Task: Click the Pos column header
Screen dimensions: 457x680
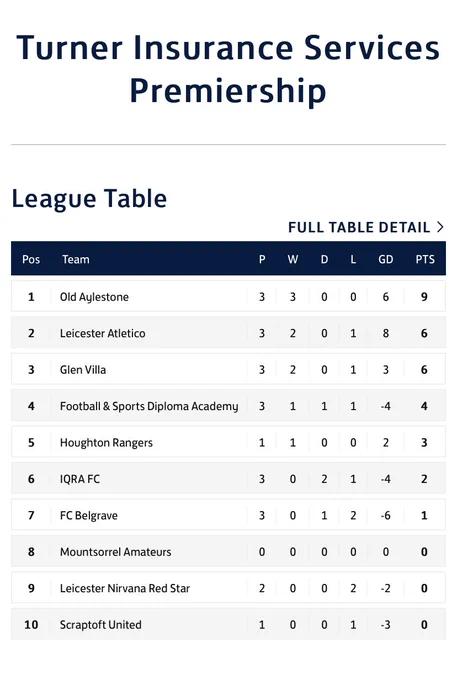Action: [31, 259]
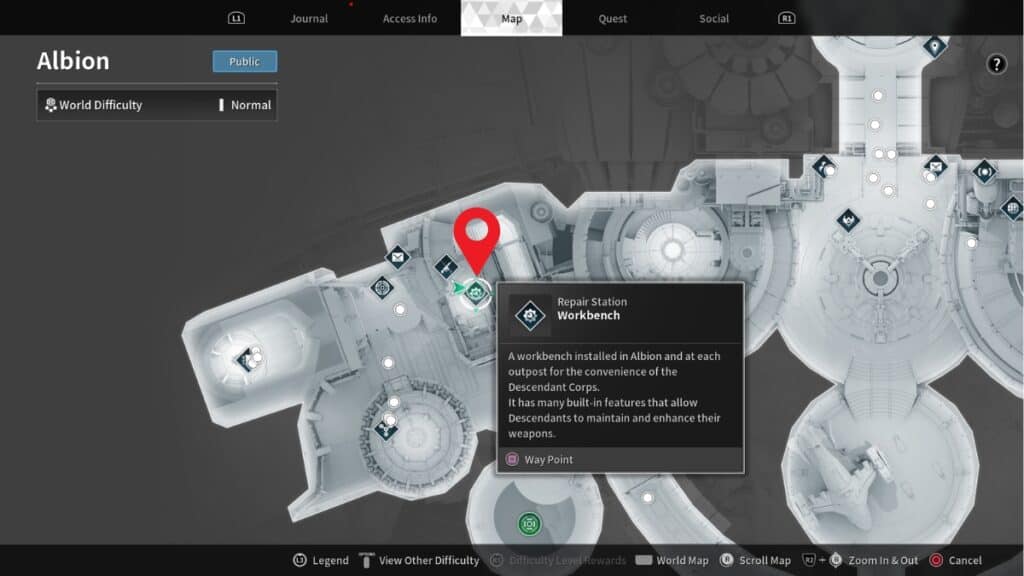Screen dimensions: 1024x576
Task: Select the Workbench icon under the red pin
Action: pos(476,292)
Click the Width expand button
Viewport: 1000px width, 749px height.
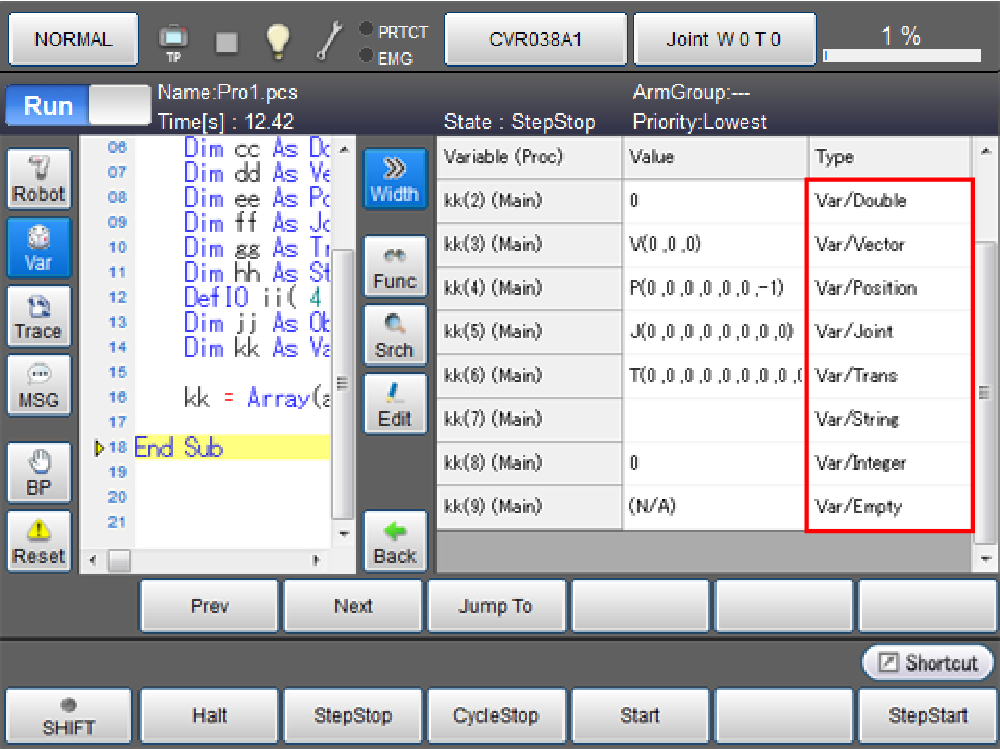pos(394,179)
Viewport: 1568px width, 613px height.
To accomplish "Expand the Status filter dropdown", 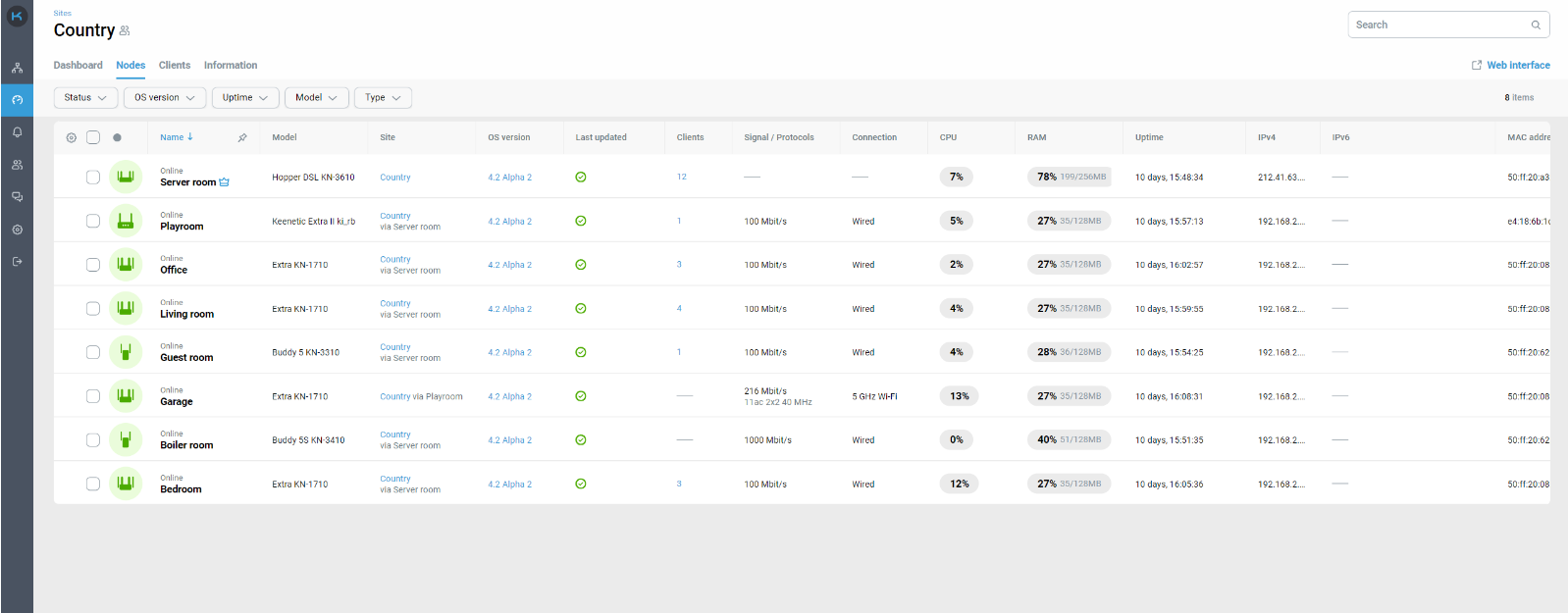I will pos(85,98).
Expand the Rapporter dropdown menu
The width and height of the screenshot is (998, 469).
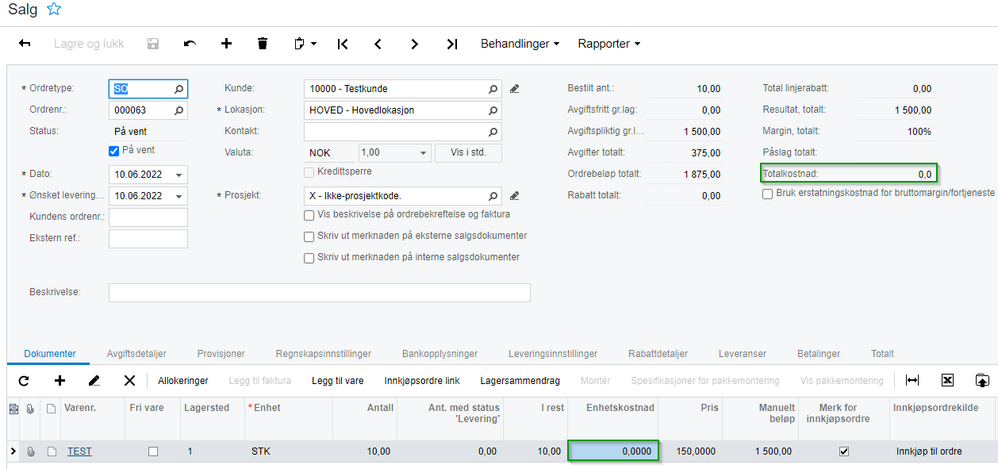pos(609,44)
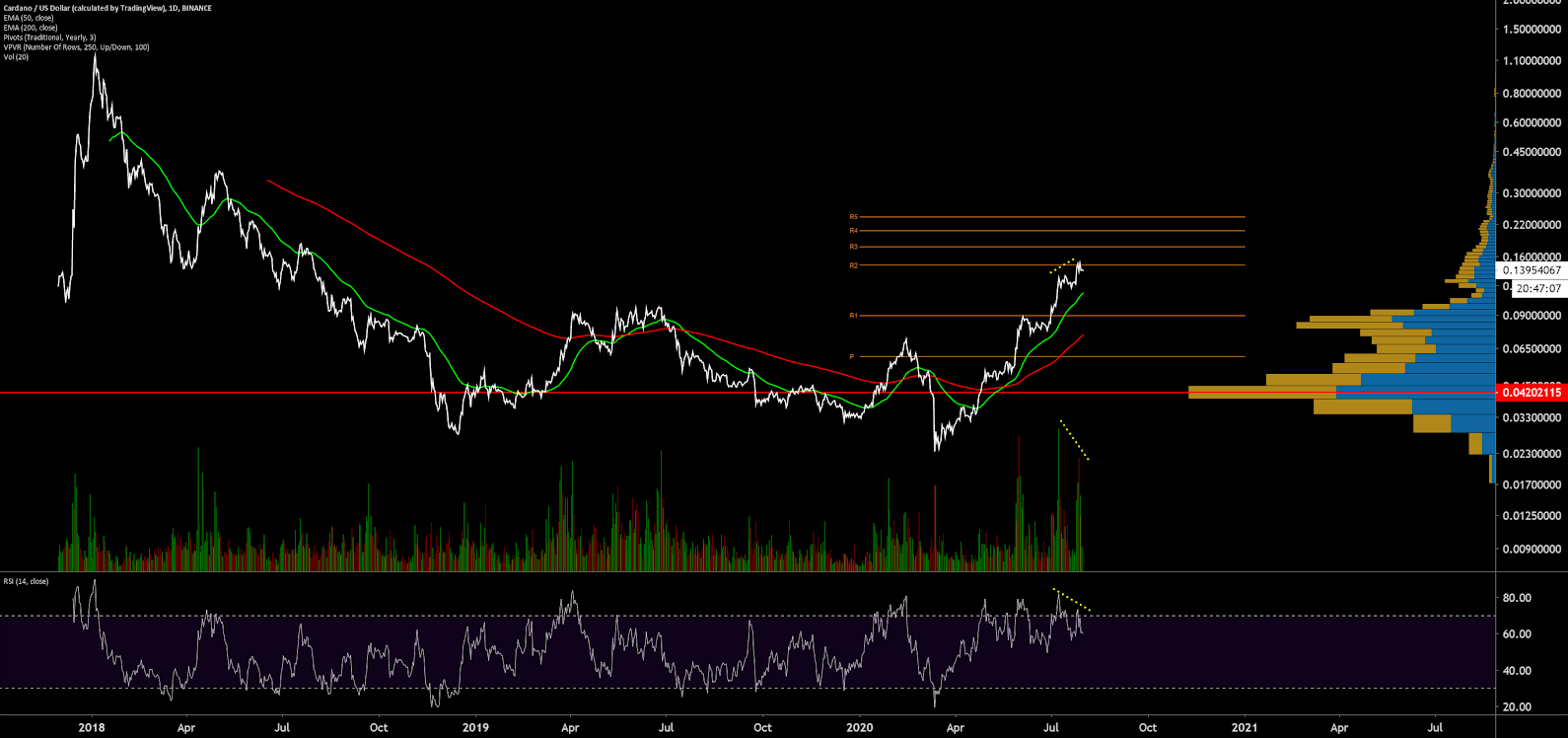Viewport: 1568px width, 738px height.
Task: Click the 2019 label on time axis
Action: tap(475, 728)
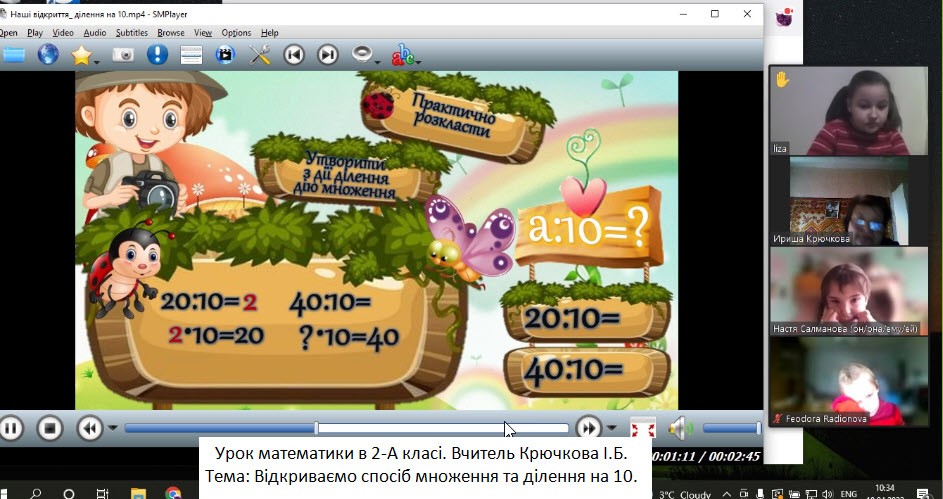Open the Subtitles menu

[x=132, y=32]
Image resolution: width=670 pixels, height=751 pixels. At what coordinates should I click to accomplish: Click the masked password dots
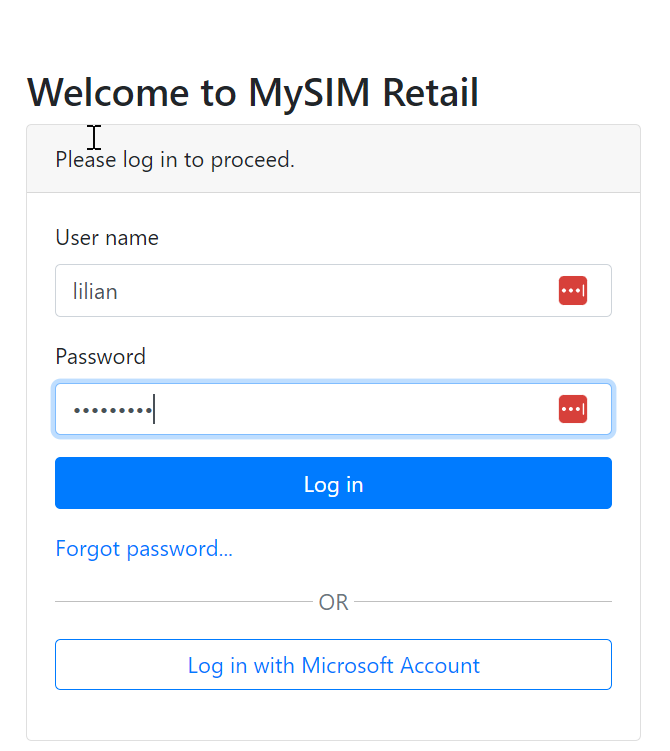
..........
Exercise description. Please extract exactly the lines of the data, from the first through the line containing "Viewport: 1568px width, 613px height.", and add no pictures to the copy.

Response area.
Task: Click the Pos column header
Screen dimensions: 457x680
Action: [31, 259]
Screen dimensions: 1024x576
Task: Select the Workbench icon under the red pin
Action: pos(476,292)
Click the Width expand button
Viewport: 1000px width, 749px height.
pos(394,179)
Viewport: 1568px width, 613px height.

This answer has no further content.